The Australian Bureau of Statistics (ABS) has announced a rise in the unemployment rate and an increase in working hours.

According to the ABS, the seasonally adjusted unemployment rate rose to 3.7 per cent last month from February, a 0.1 per cent increase.

Despite the alarming figures, ABS head of labour statistics Bjorn Jarvis has stated that these figures still remain above pre-Covid levels.

“With employment dropping by around 4,000 people and the number of unemployed increasing by 18,000 people, the unemployment rate rose to 3.7 per cent,” Mr Jarvis said.

“Even with these falls, both indicators were still well above pre-COVID-19 pandemic levels and close to their historical highs in 2022.”

The below graph shows the rate of unemployment in April compared yearly from 2013 to 2022, indicating unemployment is still not as high as in previous years.

The ABS also estimated 4,300 jobs were lost last month, compared to economist’s expectations of a 25,000 job increase for the month.

It was further determined that in April 2023 whilst full-time employment decreased by 27,100 to 9,726,500 employees, part-time employment experienced an increase of 22,800, resulting in a total of 4,155,600 part time employees.

Alongside a loss of jobs and rise of unemployment, in the same period, overall hours worked increased by 49.6 million hours, or 2.6 per cent in seasonally adjusted terms.

Mr Jarvis said this could be accredited to less people taking time off during the Easter period this year.

“Fewer people than usual worked reduced hours over the Easter period,” Mr Jarvis said.

The last time Easter and the survey period aligned like this was in 2015, when around 60 per cent of employed people worked fewer hours than usual.

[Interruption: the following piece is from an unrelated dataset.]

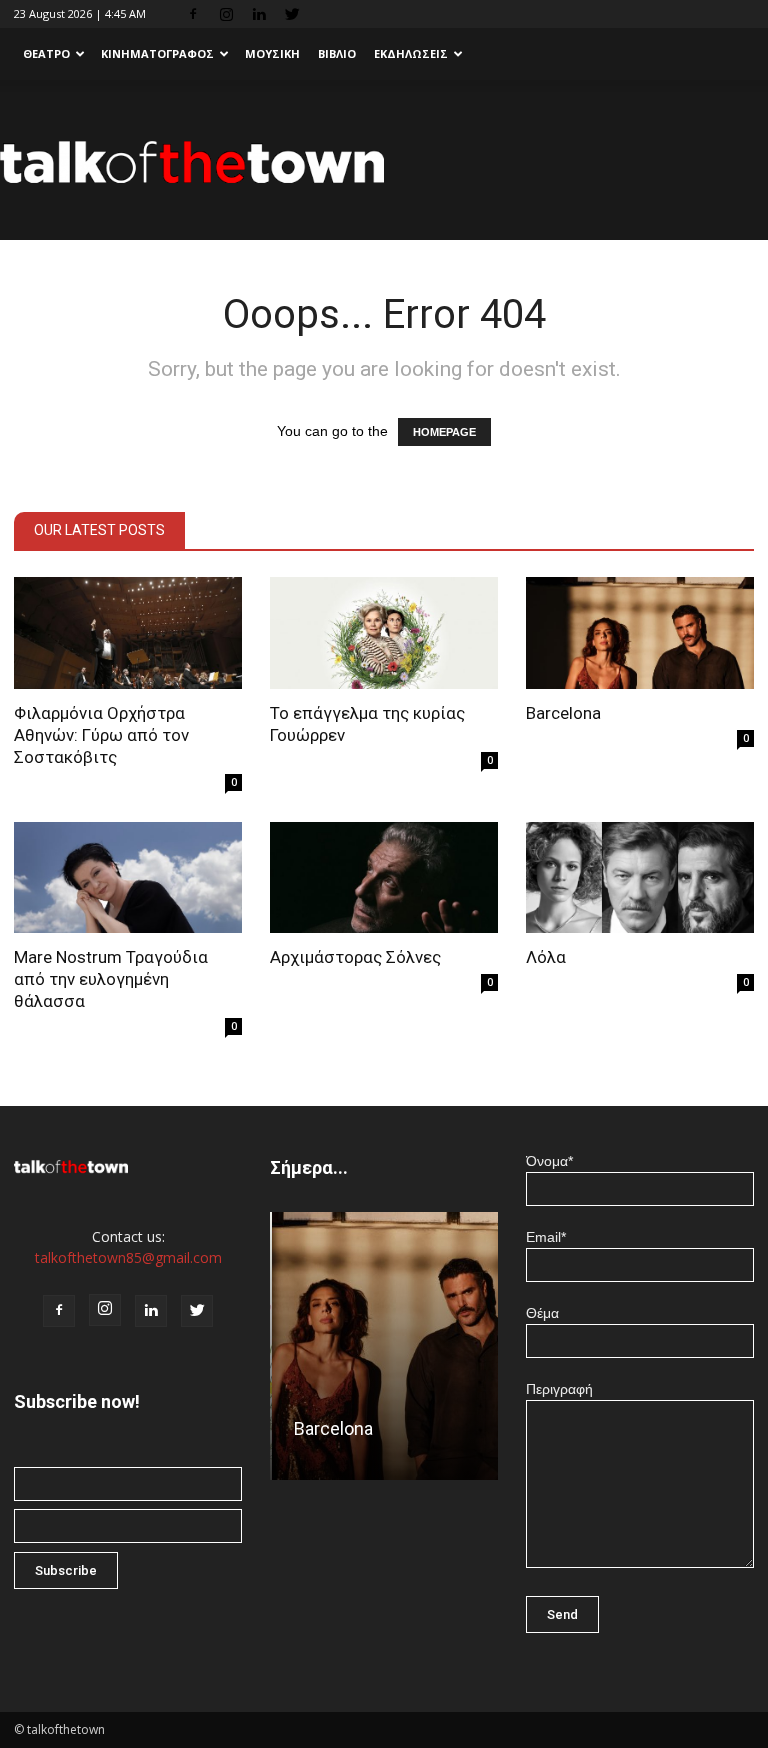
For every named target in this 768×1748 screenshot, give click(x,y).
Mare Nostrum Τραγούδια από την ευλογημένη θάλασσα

This Easter it was only around 55 per cent of employed people.

“This may reflect more people taking their leave earlier or later than usual.”

Source: Australian Bureau of Statistics

Capital Economics employee Adhijit Surya said that the labour market conditions should continue to slacken.

“Falling job vacancies point to the unemployment rate continuing to climb higher in the coming months,” he said.

“Against this backdrop, we’re sticking to our forecast that the unemployment rate will reach 4.4 per cent by year-end, above the 4 per cent the RBA is currently expecting.”

The ABS defines seasonal adjustment as the removal of seasonal patterns that can make it difficult to see the effects of other influences on data.